Hi,
I am trying to PDF to DOCX using Aspose words for Java. I am using the latest version currently available which is 25.9.
But when running this code (to convert a PDF to DOCX), I get this error:
com.aspose.words.UnsupportedFileFormatException: Pdf format is not supported on this platform. Use .NET Standard or .NET 4.6.1 or greater version of Aspose.Words for loading Pdf documents.

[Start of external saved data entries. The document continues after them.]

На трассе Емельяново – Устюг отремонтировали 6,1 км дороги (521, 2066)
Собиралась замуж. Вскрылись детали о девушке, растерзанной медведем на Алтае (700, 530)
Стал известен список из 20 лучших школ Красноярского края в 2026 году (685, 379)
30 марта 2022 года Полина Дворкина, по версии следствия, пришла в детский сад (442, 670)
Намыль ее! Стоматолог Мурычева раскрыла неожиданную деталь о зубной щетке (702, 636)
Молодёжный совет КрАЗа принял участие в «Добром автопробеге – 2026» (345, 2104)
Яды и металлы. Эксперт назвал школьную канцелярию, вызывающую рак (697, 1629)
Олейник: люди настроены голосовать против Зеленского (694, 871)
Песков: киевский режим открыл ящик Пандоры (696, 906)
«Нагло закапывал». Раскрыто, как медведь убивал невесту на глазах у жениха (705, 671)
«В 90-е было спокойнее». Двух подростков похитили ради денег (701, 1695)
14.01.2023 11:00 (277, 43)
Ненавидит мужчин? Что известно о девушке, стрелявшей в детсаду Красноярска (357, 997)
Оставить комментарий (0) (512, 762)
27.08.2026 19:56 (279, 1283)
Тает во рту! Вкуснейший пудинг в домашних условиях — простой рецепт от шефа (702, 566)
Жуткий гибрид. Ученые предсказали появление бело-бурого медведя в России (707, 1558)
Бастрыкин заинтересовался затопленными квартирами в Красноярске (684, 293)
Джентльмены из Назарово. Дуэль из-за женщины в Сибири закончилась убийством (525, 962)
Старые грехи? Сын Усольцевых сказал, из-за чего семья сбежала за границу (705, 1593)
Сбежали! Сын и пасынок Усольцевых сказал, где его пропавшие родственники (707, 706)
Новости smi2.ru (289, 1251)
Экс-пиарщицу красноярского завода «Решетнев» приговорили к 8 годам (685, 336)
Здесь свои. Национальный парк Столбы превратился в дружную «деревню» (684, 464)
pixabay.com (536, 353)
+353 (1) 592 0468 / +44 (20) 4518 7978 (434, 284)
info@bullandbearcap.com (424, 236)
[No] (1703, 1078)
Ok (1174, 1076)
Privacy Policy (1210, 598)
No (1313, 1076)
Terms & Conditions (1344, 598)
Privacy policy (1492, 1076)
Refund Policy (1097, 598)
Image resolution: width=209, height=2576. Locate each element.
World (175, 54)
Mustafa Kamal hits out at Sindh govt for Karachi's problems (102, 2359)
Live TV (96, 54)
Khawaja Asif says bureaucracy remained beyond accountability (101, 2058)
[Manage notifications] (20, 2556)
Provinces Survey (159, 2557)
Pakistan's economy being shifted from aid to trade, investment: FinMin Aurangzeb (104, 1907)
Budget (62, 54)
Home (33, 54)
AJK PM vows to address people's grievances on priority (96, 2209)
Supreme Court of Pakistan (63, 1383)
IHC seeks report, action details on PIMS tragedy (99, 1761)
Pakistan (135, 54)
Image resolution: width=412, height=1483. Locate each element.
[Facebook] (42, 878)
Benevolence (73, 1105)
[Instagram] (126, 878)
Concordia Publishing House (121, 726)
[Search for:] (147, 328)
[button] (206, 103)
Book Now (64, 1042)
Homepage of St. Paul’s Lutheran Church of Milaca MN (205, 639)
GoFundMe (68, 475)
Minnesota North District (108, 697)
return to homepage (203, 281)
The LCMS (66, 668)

The code snippet is as follow:
try (ByteArrayInputStream bais = new ByteArrayInputStream(bytes)) {
ByteArrayOutputStream output = new ByteArrayOutputStream(8096);
PdfLoadOptions load = new PdfLoadOptions();
load.setSkipPdfImages(true);
com.aspose.words.Document doc = new Document(bais, load);
OoxmlSaveOptions saveOptions = new OoxmlSaveOptions(SaveFormat.DOCX);
saveOptions.setMemoryOptimization(true);
doc.save(output, saveOptions);
return output.toByteArray();
} catch (Exception e) {
log.error("Aspose (words) unable to convert PDF to DOCX.", e);
}
Why is it not supported in Java? And why is it even there if it is not supported yet?
Thanks
@brissonp
Based on similar confirmed cases in the forums and retrievers, Summary
Aspose.Words for Java (including version 25.9) cannot load PDF files. When you try to create a Document from a PDF stream you will get the exception:
com.aspose.words.UnsupportedFileFormatException: Pdf format is not supported on this platform. Use .NET Standard or .NET 4.6.1 or greater version of Aspose.Words for loading Pdf documents.
Why it happens
- PDF import is only implemented in the .NET versions of Aspose.Words ( .NET Framework 4.6.1+, .NET Core/.NET 5+, and .NET Standard). The Java library does not contain the PDF‑parsing engine, so the API is present for API‑compatibility but deliberately throws the above exception on Java platforms.
- The class
PdfLoadOptions is part of the public API to keep the .NET‑Java code‑base consistent, but on Java it is a placeholder – it does not provide any functionality.
What to do next
- Use a .NET implementation – If you can run .NET code (e.g., via a micro‑service, Azure Function, or a .NET‑based backend), use Aspose.Words for .NET to load the PDF and save it as DOCX.
- Use Aspose.PDF for Java – Convert the PDF to DOCX with the PDF library, which does support PDF‑to‑DOCX conversion on Java:
com.aspose.pdf.Document pdfDoc = new com.aspose.pdf.Document(new ByteArrayInputStream(pdfBytes));
ByteArrayOutputStream out = new ByteArrayOutputStream();
pdfDoc.save(out, com.aspose.pdf.SaveFormat.DOCX);
byte[] docxBytes = out.toByteArray();
- Combine both libraries – Load the PDF with Aspose.PDF for Java, then, if you need advanced Word‑processing features, load the resulting DOCX into Aspose.Words for Java for further manipulation.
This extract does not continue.